• [Stated exercise] Swap every "Instruction" in the items below for "Command" and give all the items again, with nothing else changed.

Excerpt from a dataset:
_____
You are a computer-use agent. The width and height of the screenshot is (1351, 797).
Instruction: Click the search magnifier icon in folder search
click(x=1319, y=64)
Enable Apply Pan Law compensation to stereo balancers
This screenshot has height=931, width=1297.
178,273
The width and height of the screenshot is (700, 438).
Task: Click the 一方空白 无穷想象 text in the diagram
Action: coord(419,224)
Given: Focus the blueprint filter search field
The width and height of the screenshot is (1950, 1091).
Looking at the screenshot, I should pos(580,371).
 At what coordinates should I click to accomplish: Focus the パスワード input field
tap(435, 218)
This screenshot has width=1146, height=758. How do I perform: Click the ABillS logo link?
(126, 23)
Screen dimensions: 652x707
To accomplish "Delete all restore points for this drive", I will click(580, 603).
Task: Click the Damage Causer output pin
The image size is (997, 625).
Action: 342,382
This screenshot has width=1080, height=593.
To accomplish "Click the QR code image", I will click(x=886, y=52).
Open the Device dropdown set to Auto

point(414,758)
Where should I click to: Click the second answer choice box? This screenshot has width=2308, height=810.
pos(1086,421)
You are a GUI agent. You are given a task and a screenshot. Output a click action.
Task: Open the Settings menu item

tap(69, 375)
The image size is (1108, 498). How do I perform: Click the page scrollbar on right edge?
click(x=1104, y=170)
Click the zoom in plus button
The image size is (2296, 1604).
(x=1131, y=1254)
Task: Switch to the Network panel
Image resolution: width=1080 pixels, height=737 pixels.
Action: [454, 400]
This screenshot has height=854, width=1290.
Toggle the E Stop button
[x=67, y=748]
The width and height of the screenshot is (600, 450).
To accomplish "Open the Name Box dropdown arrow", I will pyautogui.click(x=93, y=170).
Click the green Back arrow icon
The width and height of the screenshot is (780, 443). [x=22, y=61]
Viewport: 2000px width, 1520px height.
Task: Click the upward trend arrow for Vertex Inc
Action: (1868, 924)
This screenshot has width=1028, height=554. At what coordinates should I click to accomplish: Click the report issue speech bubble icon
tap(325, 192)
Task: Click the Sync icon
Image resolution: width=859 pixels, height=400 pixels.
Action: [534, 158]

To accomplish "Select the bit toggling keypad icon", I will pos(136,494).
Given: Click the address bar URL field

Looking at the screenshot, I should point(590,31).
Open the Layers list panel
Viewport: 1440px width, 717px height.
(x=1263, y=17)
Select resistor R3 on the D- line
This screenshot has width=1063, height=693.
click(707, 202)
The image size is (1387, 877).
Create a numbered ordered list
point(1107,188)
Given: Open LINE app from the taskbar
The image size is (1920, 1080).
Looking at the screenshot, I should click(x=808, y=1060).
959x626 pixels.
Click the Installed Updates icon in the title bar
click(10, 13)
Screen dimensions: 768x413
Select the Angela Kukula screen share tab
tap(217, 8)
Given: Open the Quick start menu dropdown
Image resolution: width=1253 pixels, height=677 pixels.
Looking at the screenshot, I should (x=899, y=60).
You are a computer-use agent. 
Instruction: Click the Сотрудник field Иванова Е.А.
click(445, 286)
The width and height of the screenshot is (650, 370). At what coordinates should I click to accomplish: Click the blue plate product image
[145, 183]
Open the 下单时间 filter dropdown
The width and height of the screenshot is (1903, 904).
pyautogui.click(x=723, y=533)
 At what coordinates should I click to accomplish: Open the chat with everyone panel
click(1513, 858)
_____
• [Answer to this exercise]
You are a computer-use agent. The width and height of the screenshot is (1351, 797).
Command: Click the search magnifier icon in folder search
click(x=1319, y=64)
Enable Apply Pan Law compensation to stereo balancers
This screenshot has height=931, width=1297.
178,273
The width and height of the screenshot is (700, 438).
Task: Click the 一方空白 无穷想象 text in the diagram
Action: coord(419,224)
Given: Focus the blueprint filter search field
The width and height of the screenshot is (1950, 1091).
Looking at the screenshot, I should pos(580,371).
 At what coordinates should I click to accomplish: Focus the パスワード input field
tap(435, 218)
This screenshot has width=1146, height=758. How do I perform: Click the ABillS logo link?
(126, 23)
Screen dimensions: 652x707
To accomplish "Delete all restore points for this drive", I will click(580, 603).
Task: Click the Damage Causer output pin
The image size is (997, 625).
Action: 342,382
This screenshot has width=1080, height=593.
To accomplish "Click the QR code image", I will click(x=886, y=52).
Open the Device dropdown set to Auto

point(414,758)
Where should I click to: Click the second answer choice box? This screenshot has width=2308, height=810.
pos(1086,421)
You are a GUI agent. You are given a task and a screenshot. Output a click action.
Task: Open the Settings menu item

tap(69, 375)
The image size is (1108, 498). How do I perform: Click the page scrollbar on right edge?
click(x=1104, y=170)
Click the zoom in plus button
The image size is (2296, 1604).
(x=1131, y=1254)
Task: Switch to the Network panel
Image resolution: width=1080 pixels, height=737 pixels.
Action: [454, 400]
This screenshot has height=854, width=1290.
Toggle the E Stop button
[x=67, y=748]
The width and height of the screenshot is (600, 450).
To accomplish "Open the Name Box dropdown arrow", I will pyautogui.click(x=93, y=170).
Click the green Back arrow icon
The width and height of the screenshot is (780, 443). [x=22, y=61]
Viewport: 2000px width, 1520px height.
Task: Click the upward trend arrow for Vertex Inc
Action: (1868, 924)
This screenshot has width=1028, height=554. At what coordinates should I click to accomplish: Click the report issue speech bubble icon
tap(325, 192)
Task: Click the Sync icon
Image resolution: width=859 pixels, height=400 pixels.
Action: [534, 158]

To accomplish "Select the bit toggling keypad icon", I will pos(136,494).
Given: Click the address bar URL field

Looking at the screenshot, I should point(590,31).
Open the Layers list panel
Viewport: 1440px width, 717px height.
(x=1263, y=17)
Select resistor R3 on the D- line
This screenshot has width=1063, height=693.
click(707, 202)
The image size is (1387, 877).
Create a numbered ordered list
point(1107,188)
Given: Open LINE app from the taskbar
The image size is (1920, 1080).
Looking at the screenshot, I should click(x=808, y=1060).
959x626 pixels.
Click the Installed Updates icon in the title bar
click(10, 13)
Screen dimensions: 768x413
Select the Angela Kukula screen share tab
tap(217, 8)
Given: Open the Quick start menu dropdown
Image resolution: width=1253 pixels, height=677 pixels.
Looking at the screenshot, I should (x=899, y=60).
You are a computer-use agent. 
Command: Click the Сотрудник field Иванова Е.А.
click(445, 286)
The width and height of the screenshot is (650, 370). At what coordinates should I click to accomplish: Click the blue plate product image
[145, 183]
Open the 下单时间 filter dropdown
The width and height of the screenshot is (1903, 904).
pyautogui.click(x=723, y=533)
 At what coordinates should I click to accomplish: Open the chat with everyone panel
click(1513, 858)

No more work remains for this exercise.